Ah! He very well might have. That was the setup to the whole book. A New Guinean asked him the question, "Why is it that you white people developed so much cargo and brought it to New Guinea, but we black people had little cargo of our own?" 25 years laster he writes this 400+ page answer.
posted by john at 4:33 PM on March 2, 2004


goneill is the authentic voice on this thread, I thunk.

lerrup - sure, of course. Don't take me so seriously! - I'm not confusing Graham Hancock-land with hard science. I should have been clearer on that. I used to worship Von Daniken...as a 10 year old. But - for me - Hancock's oeuvre is in speculative territory. It will be a long time, if ever, until he is vindicated or disproved. Most likely it will be a bit of both - isn't that in the nature of speculative quasi-scientific journalism? Such as Hancock serve to push the bounds of the conceivable. But they are clearly not scientists.

john - that's what I thought. Diamond's friend's question stuck in my head too : it's subtle (or quite blunt, but if so, unavoidable). I'm a fellow Diamond fan. But I didn't mention "Guns, Germs, and Steel" in relation to cargo because I'd run across the concept a number of years prior.
posted by troutfishing at 8:16 PM on March 2, 2004


When I was studying math I became totally insane. I could barely walk without overanalyzing everything. Everything becomes binary and absolute, and it's hard to relate to people who are kind of talking about nothing all of the time. It's probably hard to understand what drives mathematicians, and its almost hard for me to remember how it felt to be studying these sorts of questions, and to constantly have really difficult problems churning through your brain. Your brain begins to work differently and more intensely, and it becomes harder to separate your conscious from your subconscious. You can solve problems in your sleep, and remember them when you wake up. You can push yourself to become much smarter than you are in these senses, but you do lose your grip on the surrounding world, and it is hard to relate to people.

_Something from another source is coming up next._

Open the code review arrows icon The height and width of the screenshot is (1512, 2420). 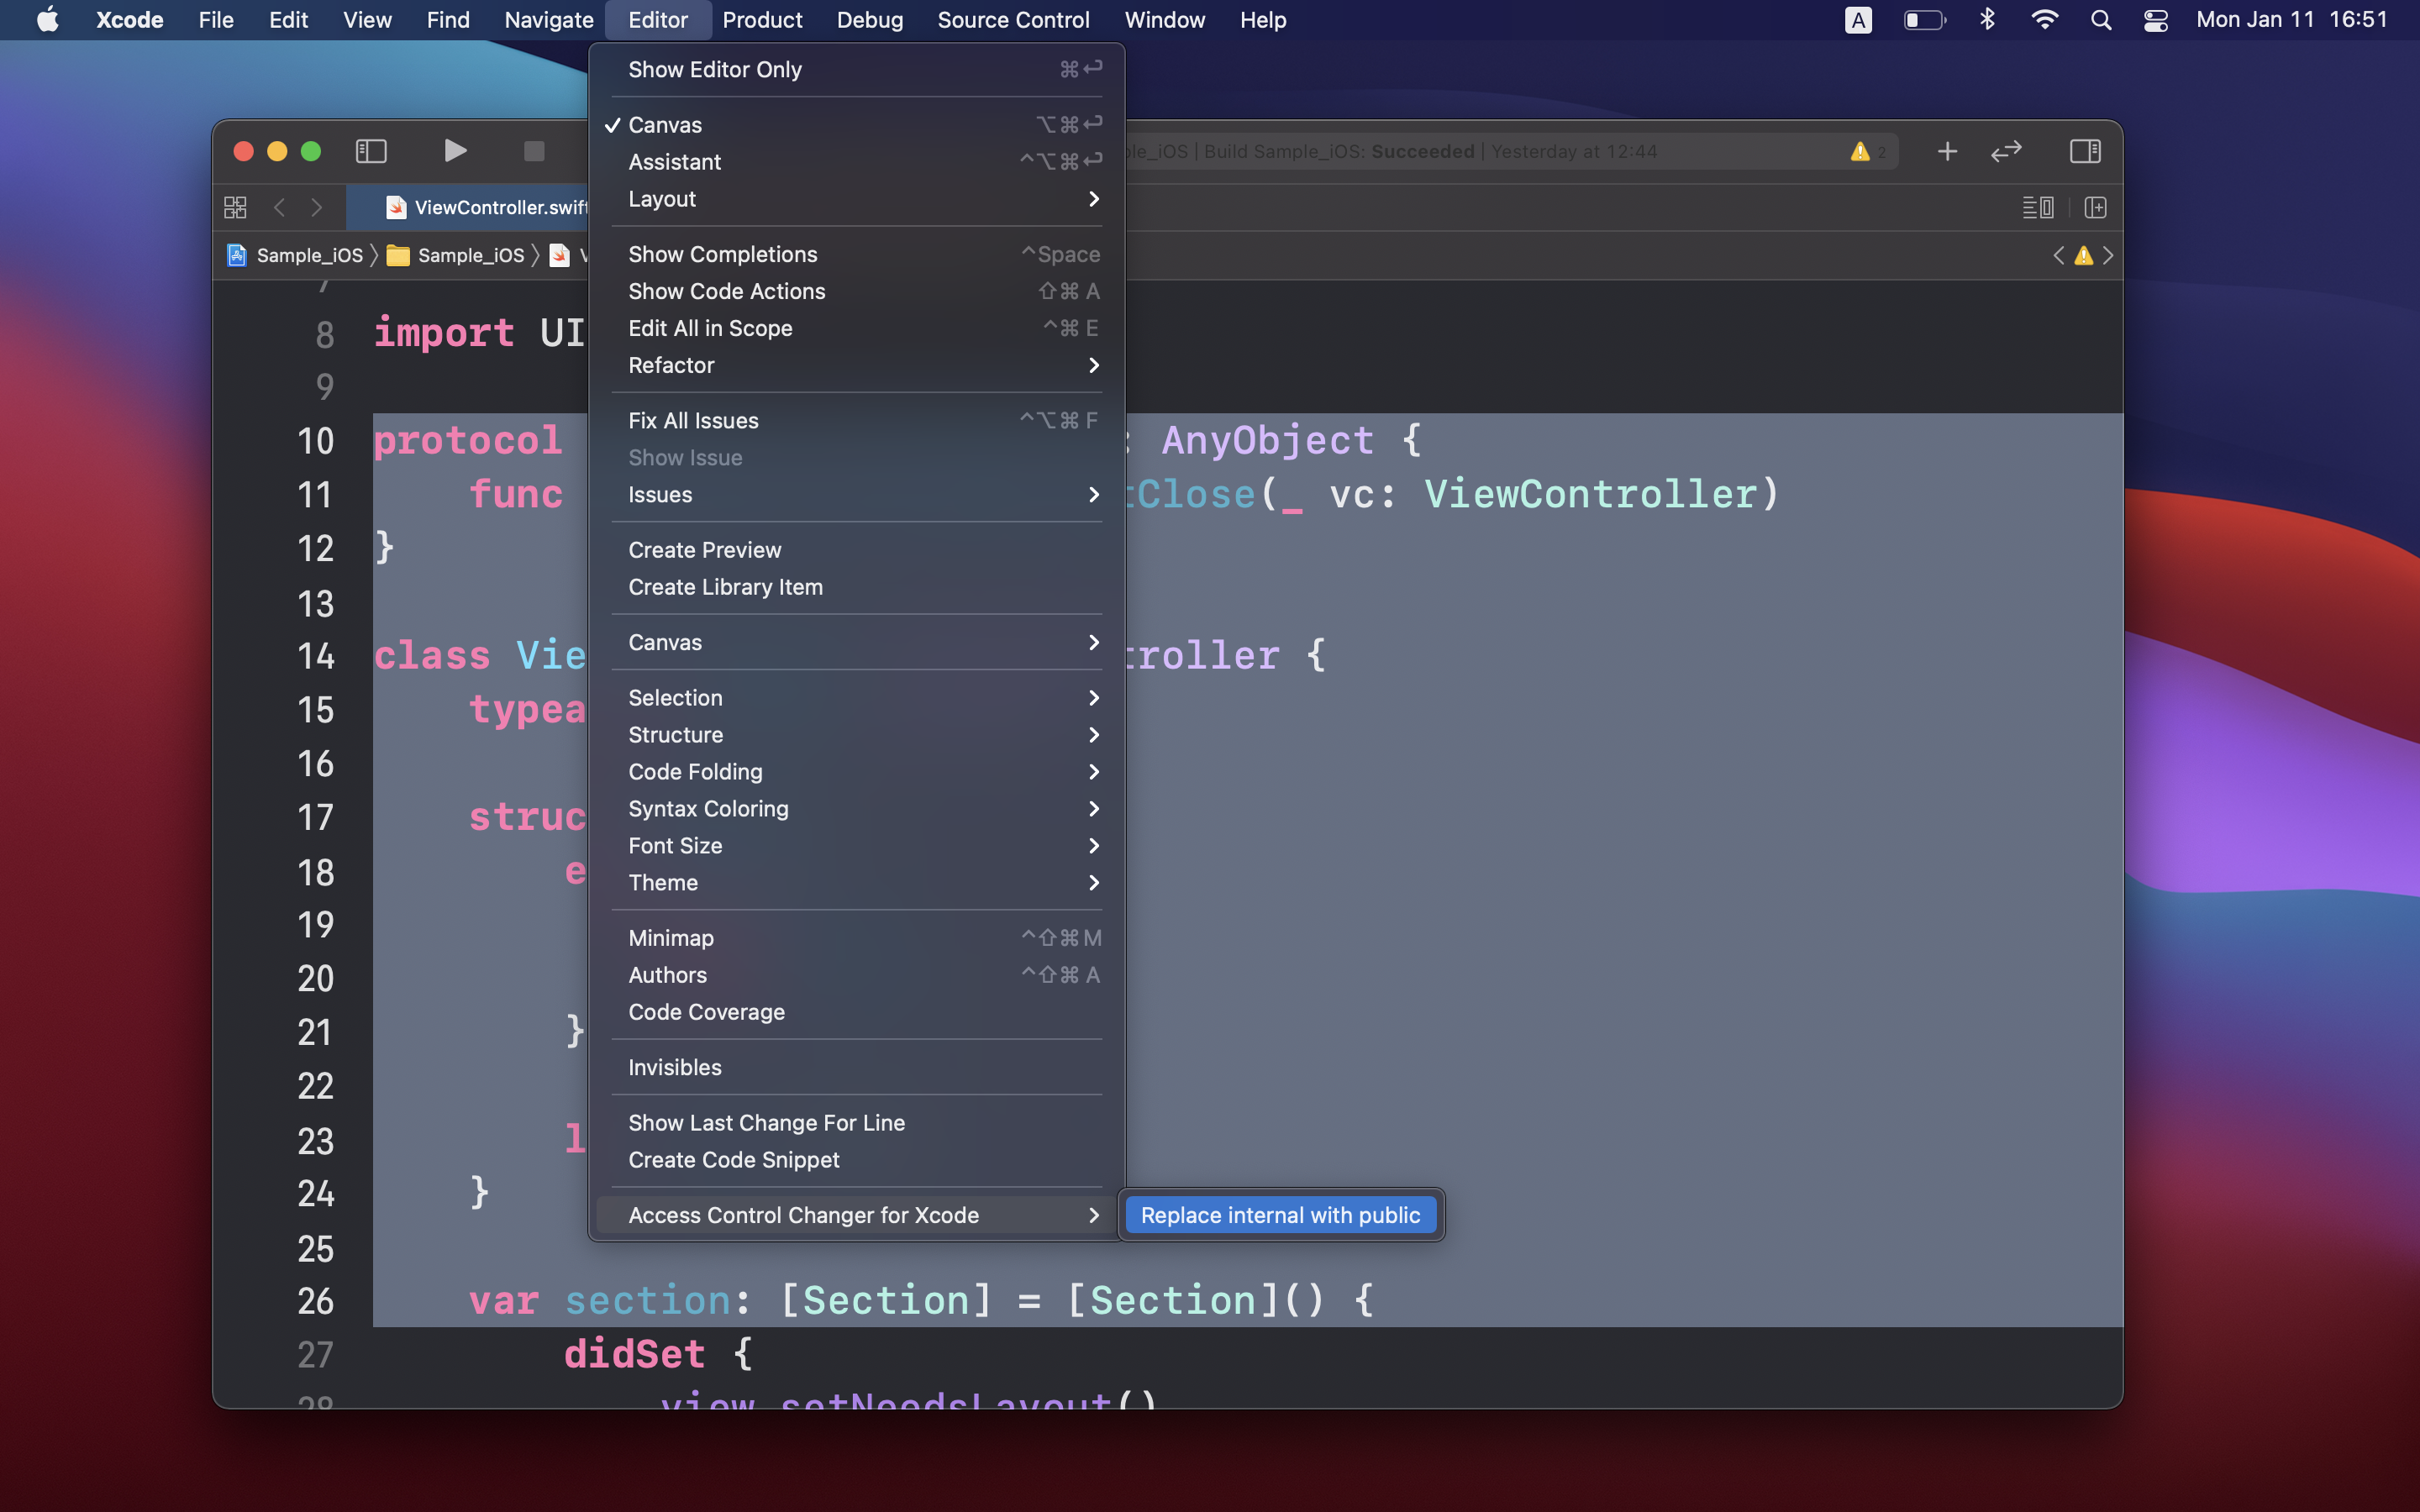tap(2006, 151)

Interesting. I got me a math degree too (only a BSc, so perhaps I stopped just in time), but my experience at the time was pretty much the opposite.
posted by stavrosthewonderchicken at 1:20 AM on March 3, 2004


stavros - perhaps that's why you didn't go on to a career as a mathematician.
posted by troutfishing at 7:23 AM on March 3, 2004


Neither did I. I wasn't a talented math student, but a crazy one.
posted by goneill at 8:46 AM on March 3, 2004


Damn, goneill. Blunt and wonderfully descriptive. Nice job!

Obsessive mentation.

It's a self-induced, savant-flavored autism - usually accompanied by massive disdain for everything and everyone peripheral to The Problem. Everything outside of The Problem becomes meaningless and frivolous. Purpose is defined by it's relationship to The Problem.

It is counterfeit, irrational, delusional - and very addictive.

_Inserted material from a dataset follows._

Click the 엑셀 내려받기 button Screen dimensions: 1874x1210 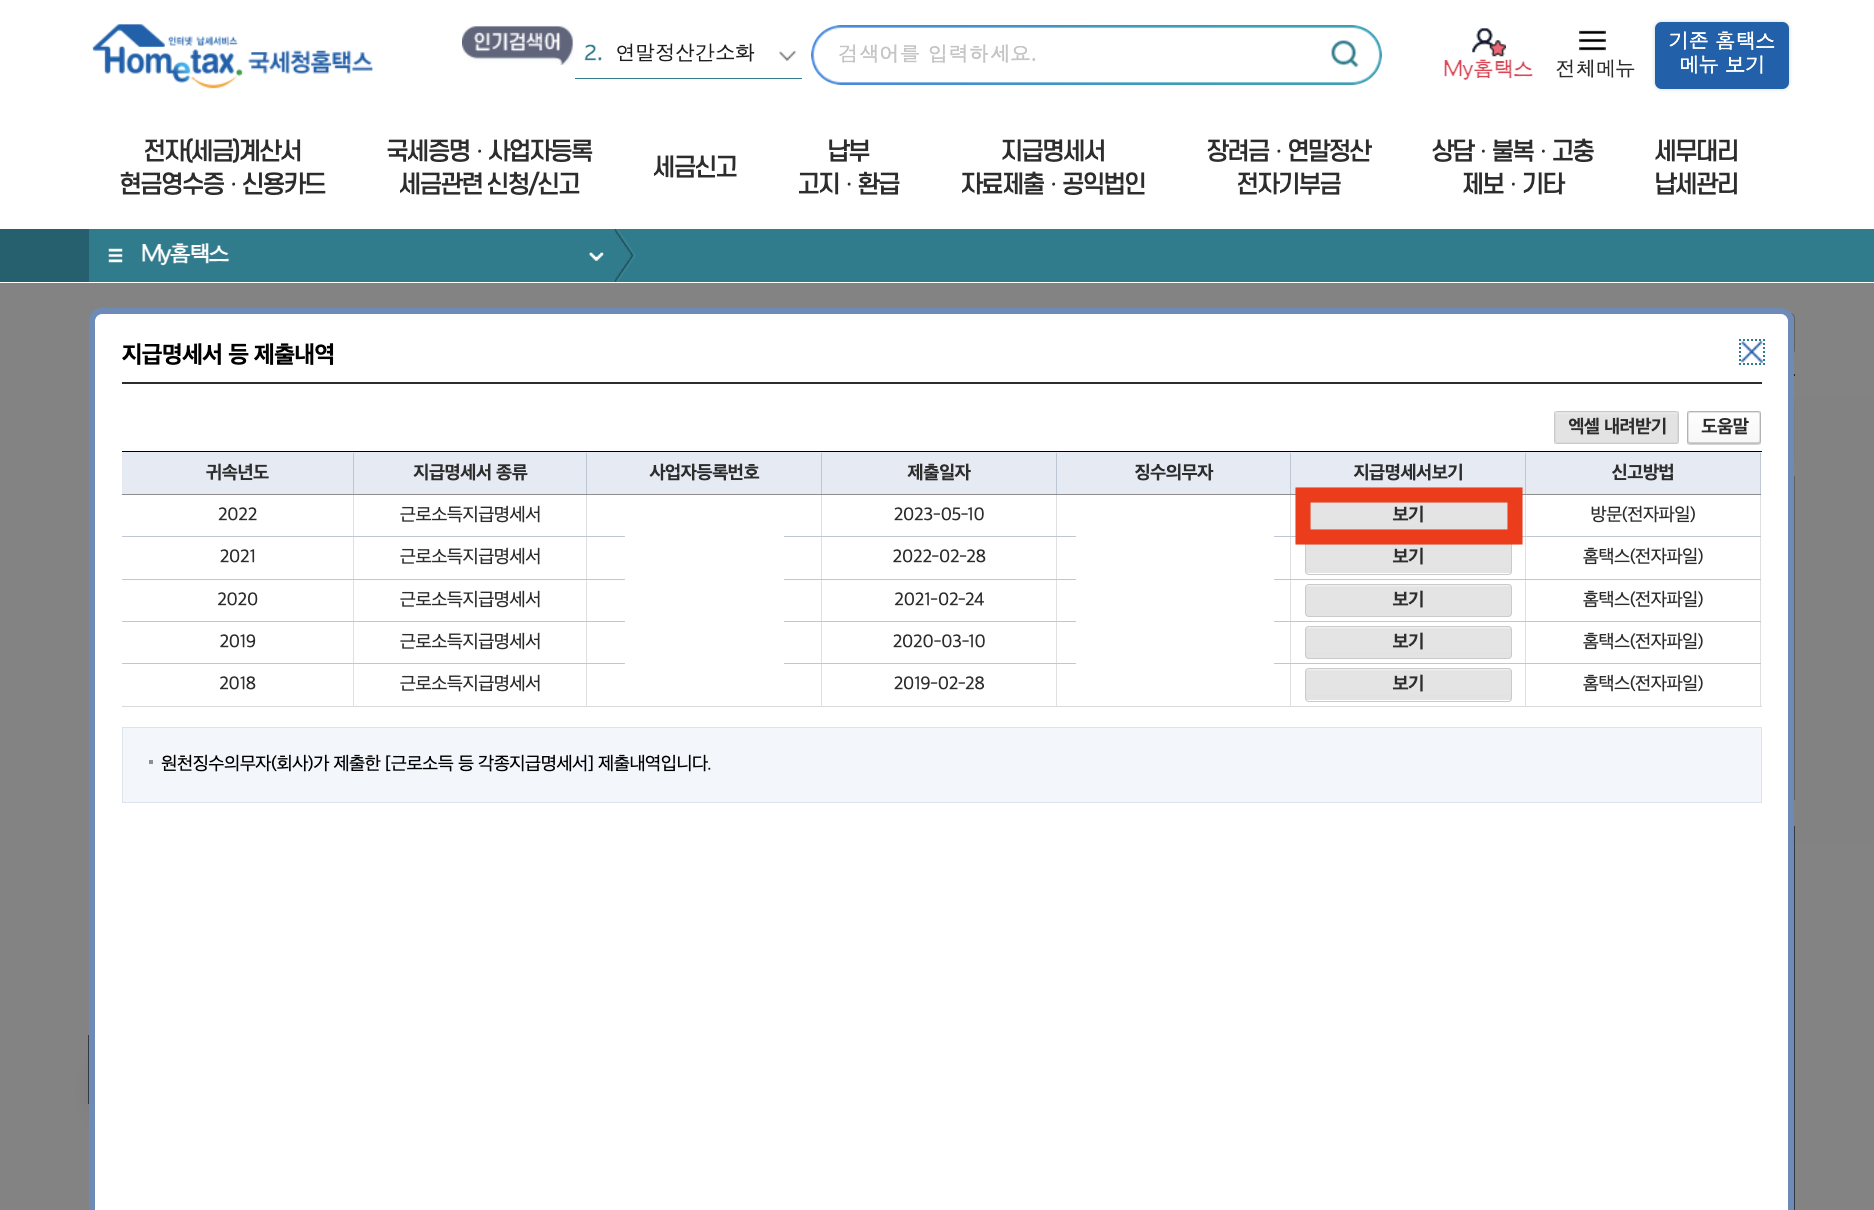point(1617,427)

What? Who me? Of course not! I can quit anytime! But why should I, you featherbrained bitch!
posted by Opus Dark at 8:23 PM on March 3, 2004


The Problem™ - make it your only problem.
posted by troutfishing at 8:52 PM on March 3, 2004


stavros - perhaps that's why you didn't go on to a career as a mathematician.

Spot on. I think. That whole decade is a little hazy....
posted by stavrosthewonderchicken at 9:49 PM on March 3, 2004


Well, that's a common generational experience. Not that I'm speaking from personal experience or anything.